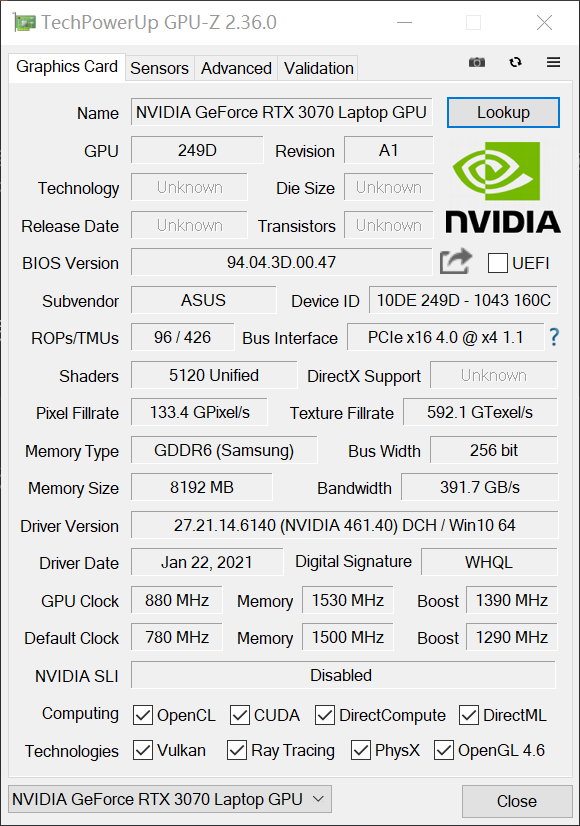Viewport: 580px width, 826px height.
Task: Toggle the Ray Tracing checkbox
Action: 237,750
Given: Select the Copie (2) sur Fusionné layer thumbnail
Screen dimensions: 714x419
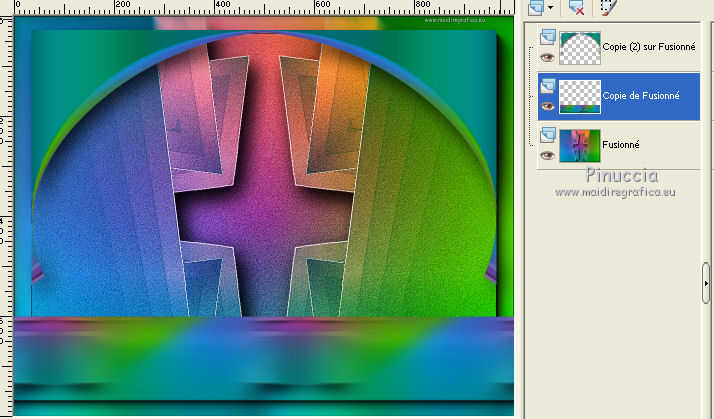Looking at the screenshot, I should point(580,47).
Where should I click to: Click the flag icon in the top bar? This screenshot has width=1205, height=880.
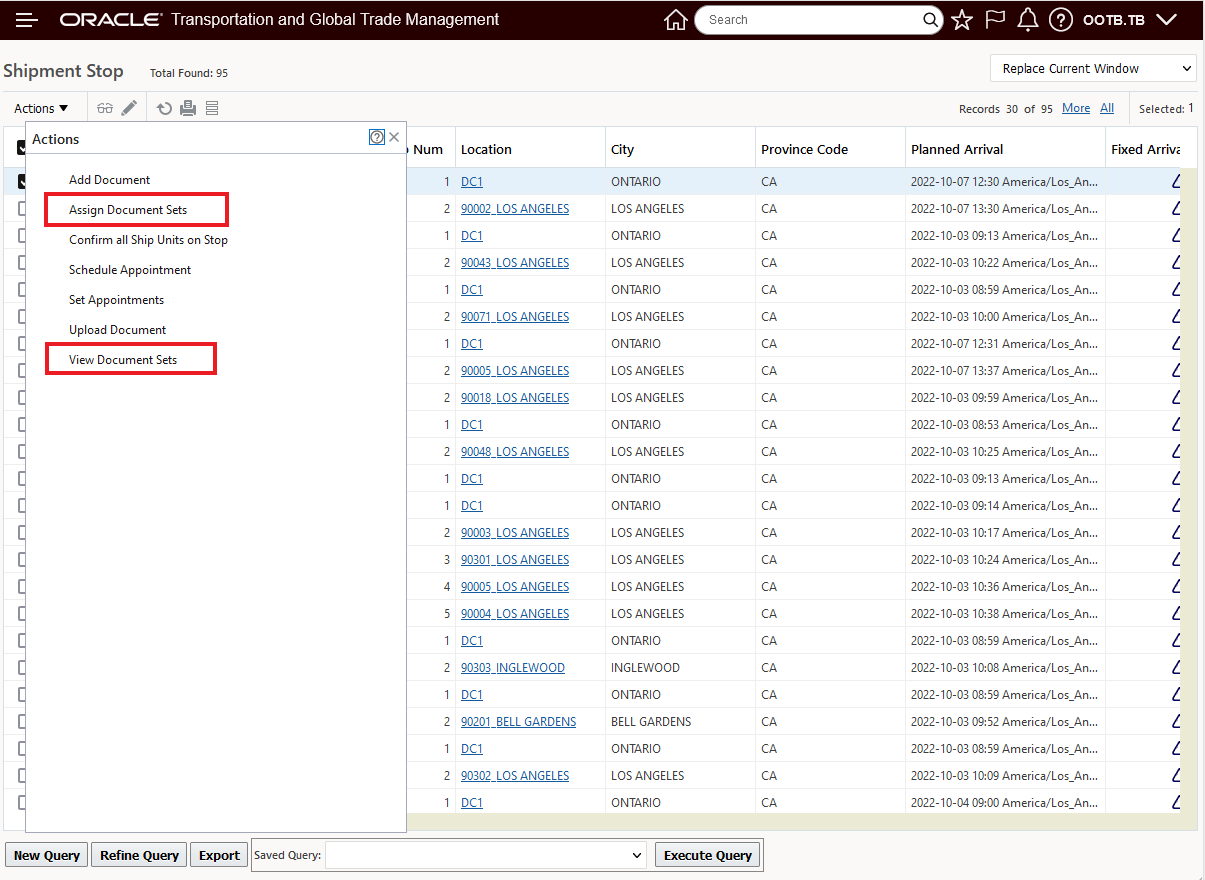click(994, 19)
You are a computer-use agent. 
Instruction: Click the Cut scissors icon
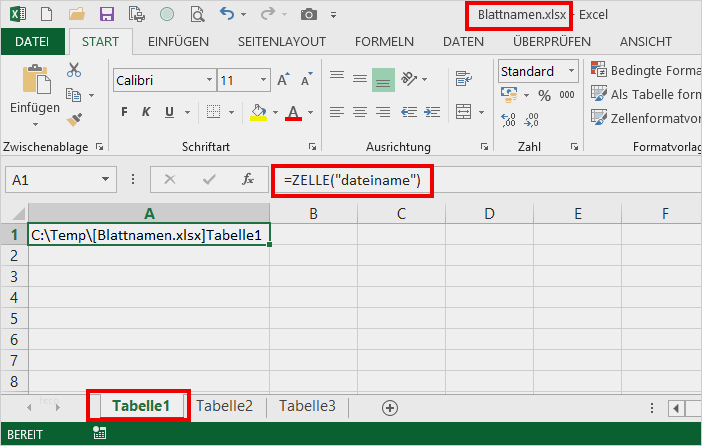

--- STATED EXERCISE ---
Write out the items above exactly as they appear, starting with the line that contains "Given: Select the" and continuing through the end of the items, and leave the pictures out of your answer.

--- FINAL ANSWER ---
Given: Select the Copie (2) sur Fusionné layer thumbnail
Screen dimensions: 714x419
Looking at the screenshot, I should point(580,47).
Where should I click to: Click the flag icon in the top bar? This screenshot has width=1205, height=880.
click(994, 19)
You are a computer-use agent. 
Instruction: Click the Cut scissors icon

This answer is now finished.